Los acuesta, juega con ellos, les lee cuentos, alimenta y tranquiliza respecto a la ausencia de sus padres. El único viso de civilización se reduce a la luz eléctrica que alumbra a los menores en su soledad.
El suspense termina por venirse abajo
En ‘El día que resistía’ el suspense se canaliza a partir de dos supuestos. Las visitas nocturnas de la mayor a la habitación de sus progenitores, dependencia vetada al resto; y los logrados sonidos de la fauna silvestre, que se alternan en la noche con los crujidos de un hogar que empequeñece aún más la bisoñez de sus ocupantes.

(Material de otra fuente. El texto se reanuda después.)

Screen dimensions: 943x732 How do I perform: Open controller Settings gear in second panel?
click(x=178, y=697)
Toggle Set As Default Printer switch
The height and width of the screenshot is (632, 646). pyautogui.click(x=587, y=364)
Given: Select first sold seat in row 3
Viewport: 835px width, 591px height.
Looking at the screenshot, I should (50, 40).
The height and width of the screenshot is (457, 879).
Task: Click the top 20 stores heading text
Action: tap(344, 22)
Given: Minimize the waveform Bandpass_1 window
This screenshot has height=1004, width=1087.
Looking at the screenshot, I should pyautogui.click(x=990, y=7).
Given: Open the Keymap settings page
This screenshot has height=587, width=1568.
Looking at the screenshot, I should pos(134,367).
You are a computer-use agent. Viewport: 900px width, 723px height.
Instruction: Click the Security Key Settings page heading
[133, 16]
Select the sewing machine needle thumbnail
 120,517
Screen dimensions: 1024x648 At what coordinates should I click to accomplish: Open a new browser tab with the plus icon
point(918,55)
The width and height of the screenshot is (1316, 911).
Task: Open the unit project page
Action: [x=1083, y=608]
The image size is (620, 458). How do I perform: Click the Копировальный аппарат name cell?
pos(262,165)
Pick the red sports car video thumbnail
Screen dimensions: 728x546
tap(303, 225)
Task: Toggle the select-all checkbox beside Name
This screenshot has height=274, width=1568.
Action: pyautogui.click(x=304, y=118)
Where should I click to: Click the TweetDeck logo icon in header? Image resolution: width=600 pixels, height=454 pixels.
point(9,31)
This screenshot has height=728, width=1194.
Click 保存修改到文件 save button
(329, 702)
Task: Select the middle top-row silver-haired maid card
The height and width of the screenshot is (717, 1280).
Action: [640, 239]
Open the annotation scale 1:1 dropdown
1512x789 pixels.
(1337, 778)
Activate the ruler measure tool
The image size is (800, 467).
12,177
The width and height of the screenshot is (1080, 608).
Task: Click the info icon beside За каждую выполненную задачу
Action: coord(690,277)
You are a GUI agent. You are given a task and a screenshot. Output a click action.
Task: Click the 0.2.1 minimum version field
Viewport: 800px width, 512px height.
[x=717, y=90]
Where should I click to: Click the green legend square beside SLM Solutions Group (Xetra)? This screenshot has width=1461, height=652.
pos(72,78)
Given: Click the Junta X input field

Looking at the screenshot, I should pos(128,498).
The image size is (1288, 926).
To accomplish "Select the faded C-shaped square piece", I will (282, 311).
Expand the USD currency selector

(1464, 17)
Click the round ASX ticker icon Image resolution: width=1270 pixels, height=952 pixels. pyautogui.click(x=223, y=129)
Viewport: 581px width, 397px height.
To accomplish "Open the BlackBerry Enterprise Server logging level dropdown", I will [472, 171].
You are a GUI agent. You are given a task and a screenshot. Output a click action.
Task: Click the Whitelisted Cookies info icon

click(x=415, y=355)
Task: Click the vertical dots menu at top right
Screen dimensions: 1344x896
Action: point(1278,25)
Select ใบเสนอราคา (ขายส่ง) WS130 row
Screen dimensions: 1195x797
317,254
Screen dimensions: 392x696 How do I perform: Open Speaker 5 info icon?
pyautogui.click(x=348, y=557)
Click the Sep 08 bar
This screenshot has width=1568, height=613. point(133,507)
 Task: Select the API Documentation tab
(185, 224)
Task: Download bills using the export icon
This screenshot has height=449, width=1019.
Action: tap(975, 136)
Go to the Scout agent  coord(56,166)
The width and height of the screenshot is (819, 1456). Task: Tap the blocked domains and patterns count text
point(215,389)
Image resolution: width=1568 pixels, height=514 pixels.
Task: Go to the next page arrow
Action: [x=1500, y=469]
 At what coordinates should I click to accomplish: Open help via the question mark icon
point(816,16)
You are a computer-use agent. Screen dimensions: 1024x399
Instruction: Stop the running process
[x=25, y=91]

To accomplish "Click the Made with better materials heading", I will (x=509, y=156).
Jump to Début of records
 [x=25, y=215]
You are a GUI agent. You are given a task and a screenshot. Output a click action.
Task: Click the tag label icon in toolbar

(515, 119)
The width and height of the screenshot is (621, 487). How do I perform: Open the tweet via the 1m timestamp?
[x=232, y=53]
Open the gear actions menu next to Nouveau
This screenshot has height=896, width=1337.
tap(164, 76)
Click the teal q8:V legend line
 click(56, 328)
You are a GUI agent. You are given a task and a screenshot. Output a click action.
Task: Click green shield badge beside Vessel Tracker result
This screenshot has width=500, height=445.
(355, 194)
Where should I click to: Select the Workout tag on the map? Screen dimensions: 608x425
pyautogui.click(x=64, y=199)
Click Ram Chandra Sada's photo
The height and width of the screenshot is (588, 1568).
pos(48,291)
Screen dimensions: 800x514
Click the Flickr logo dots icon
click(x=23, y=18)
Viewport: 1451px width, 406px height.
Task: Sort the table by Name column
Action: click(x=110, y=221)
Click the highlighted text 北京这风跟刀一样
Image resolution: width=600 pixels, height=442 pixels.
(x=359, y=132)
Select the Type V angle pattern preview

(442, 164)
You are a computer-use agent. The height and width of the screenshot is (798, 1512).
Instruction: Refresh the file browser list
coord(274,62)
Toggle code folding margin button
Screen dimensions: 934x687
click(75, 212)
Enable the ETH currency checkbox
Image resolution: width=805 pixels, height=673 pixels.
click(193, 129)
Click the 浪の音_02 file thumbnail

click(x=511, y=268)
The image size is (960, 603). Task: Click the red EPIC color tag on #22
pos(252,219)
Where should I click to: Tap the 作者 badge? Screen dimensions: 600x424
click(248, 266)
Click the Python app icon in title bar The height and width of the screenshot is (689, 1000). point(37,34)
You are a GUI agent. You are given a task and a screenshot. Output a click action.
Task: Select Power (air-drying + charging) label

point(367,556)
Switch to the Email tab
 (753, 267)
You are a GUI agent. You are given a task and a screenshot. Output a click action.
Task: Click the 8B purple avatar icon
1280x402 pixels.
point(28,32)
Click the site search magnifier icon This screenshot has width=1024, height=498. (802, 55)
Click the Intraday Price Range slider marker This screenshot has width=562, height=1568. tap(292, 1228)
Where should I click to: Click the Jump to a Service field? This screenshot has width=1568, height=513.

Dotada de un sentido estético y visual que ilumina una personalidad en construcción, la intriga acerca del porvenir de los personajes se derrumba pasada la hora de metraje. Ya intuyes que ‘El día que resistía’ apela a las sensaciones de los noveles actores para sostener la ficción. Siendo condición necesaria, manifiesta a la larga su insuficiencia. Los entresijos melodramáticos se desvanecen tras unos inicios reveladores. Lo plúmbeo se apodera de la narración. Y la bella fábula del comienzo no acaba por echar raíces.